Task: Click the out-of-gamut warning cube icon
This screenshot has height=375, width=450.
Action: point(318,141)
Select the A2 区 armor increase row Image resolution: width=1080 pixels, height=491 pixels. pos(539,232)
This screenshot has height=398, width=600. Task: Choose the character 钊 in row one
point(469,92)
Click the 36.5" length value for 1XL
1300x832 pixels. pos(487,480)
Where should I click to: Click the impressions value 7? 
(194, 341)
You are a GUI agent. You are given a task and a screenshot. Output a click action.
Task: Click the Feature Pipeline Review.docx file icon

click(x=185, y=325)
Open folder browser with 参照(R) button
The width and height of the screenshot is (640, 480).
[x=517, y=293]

——————

Nothing in the records should differ from the original when you retype them.

Task: Click the out-of-gamut warning cube icon
This screenshot has height=375, width=450.
Action: point(318,141)
Select the A2 区 armor increase row Image resolution: width=1080 pixels, height=491 pixels. pos(539,232)
This screenshot has height=398, width=600. Task: Choose the character 钊 in row one
point(469,92)
Click the 36.5" length value for 1XL
1300x832 pixels. pos(487,480)
Where should I click to: Click the impressions value 7? 
(194, 341)
You are a GUI agent. You are given a task and a screenshot. Output a click action.
Task: Click the Feature Pipeline Review.docx file icon

click(x=185, y=325)
Open folder browser with 参照(R) button
The width and height of the screenshot is (640, 480).
[x=517, y=293]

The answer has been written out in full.